Background: Approximately 13 (2%) million children within developing countries suffer from severe acute malnutrition (SAM). The existing protocol brought SAM management from facility based approach to community based by means of Outpatient Therapeutic Program (OTP). But, little was known about seasonal variations of SAM admission in the program and survival status of children at OTP. Thus, this study aimed to investigate seasonal variations of SAM admission and survival status of children admitted to OTP in Wolaita Zone, Southern Ethiopia, 2015.
Methods: A retrospective facility based cross-sectional study was conducted in records of OTP in 2015. Six hundred (600) children represented by their OTP card were included from 16 health posts. Individual children card was selected by cluster sampling. Population Proportion to Size (PPS) allocation was used to assign sample for each selected Woredas and OTP sites in each Woreda. Data were entered, cleaned and analyzed in SPSS version 20.
Results: Seasonal distribution of SAM admission to OTP in Wolaita Zone shows large quantities 242(40.3%) at 95% CI of (36.2, 44.2) admitted in January to April (summer season) of the year. The admissions at September to December (winter season) were 168(28.0%) at 95% CI of (27.8, 35.5) notified as least admission season. At the program, 396(66.0%) at 95% CI of (62.2, 69.8) children survived after complete length of stay. Children survival rate through time was affected in statistically significant figure by type of malnutrition and provision of supportive medications like amoxicillin at 95% confidence level in Log Rank test (P<0.05).

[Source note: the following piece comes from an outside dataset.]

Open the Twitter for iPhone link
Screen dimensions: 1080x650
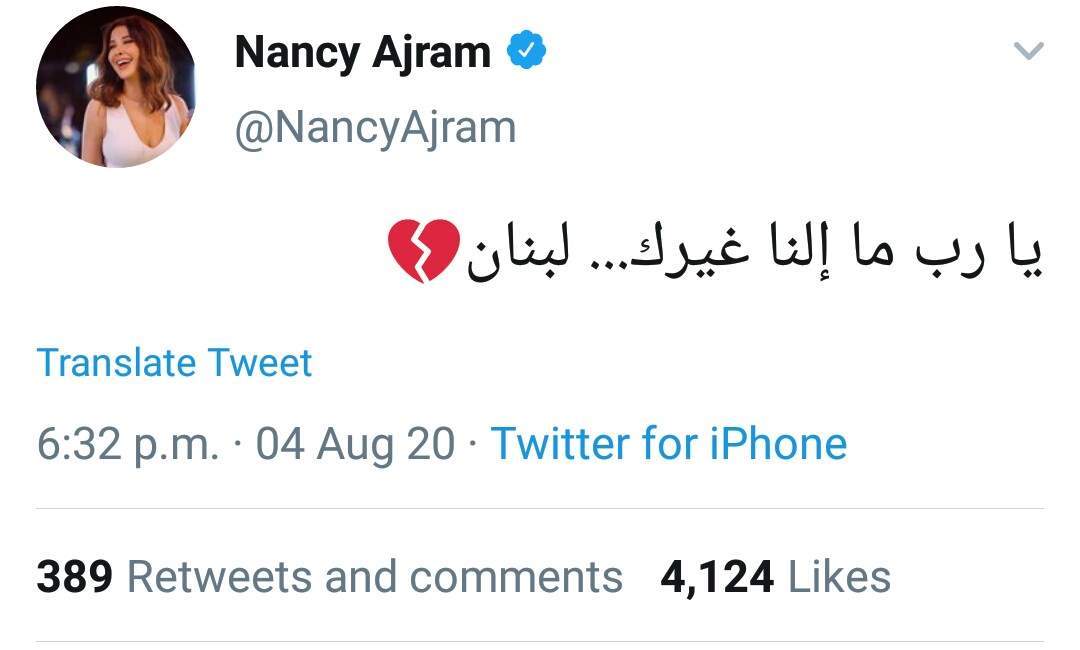669,443
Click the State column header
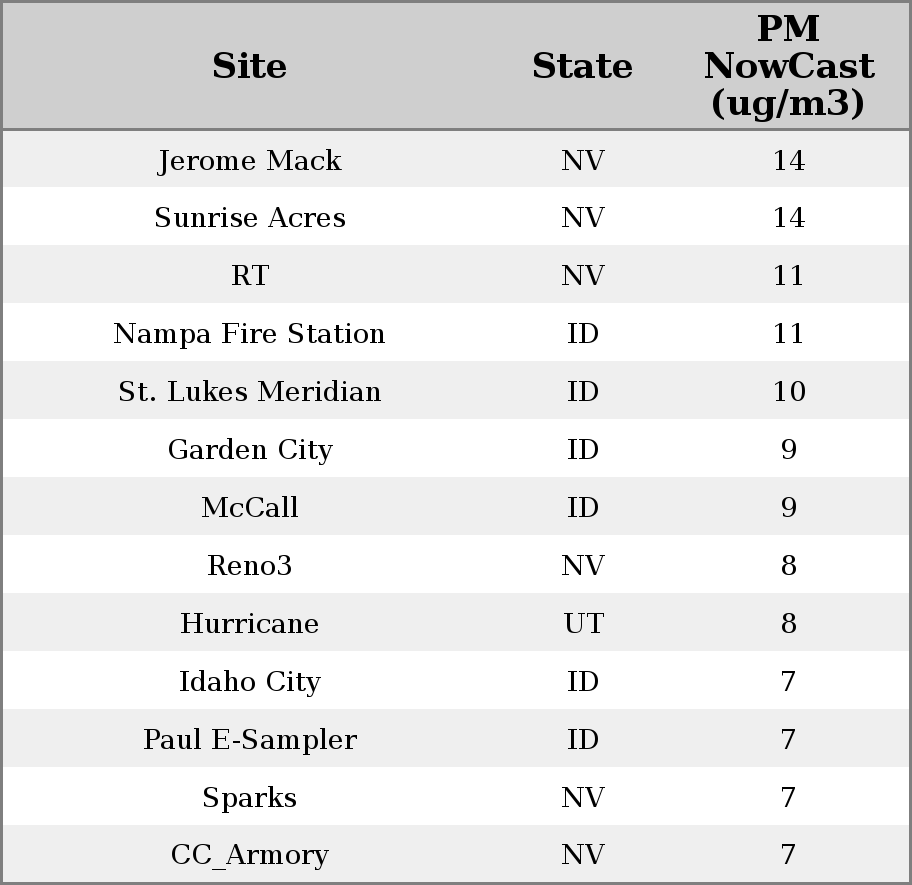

Conclusions: Based on the findings, large extents of children were admitted to the program in summer season of the year in the study area. The survival rate was lower compared to acceptable range of sphere standard. Besides, variables which affect the survival status of children were type of malnutrition and provision of amoxicillin. Therefore, stakeholders of the program should give attention for vulnerable seasons and intervention measures should be taken on factors affecting survival rate.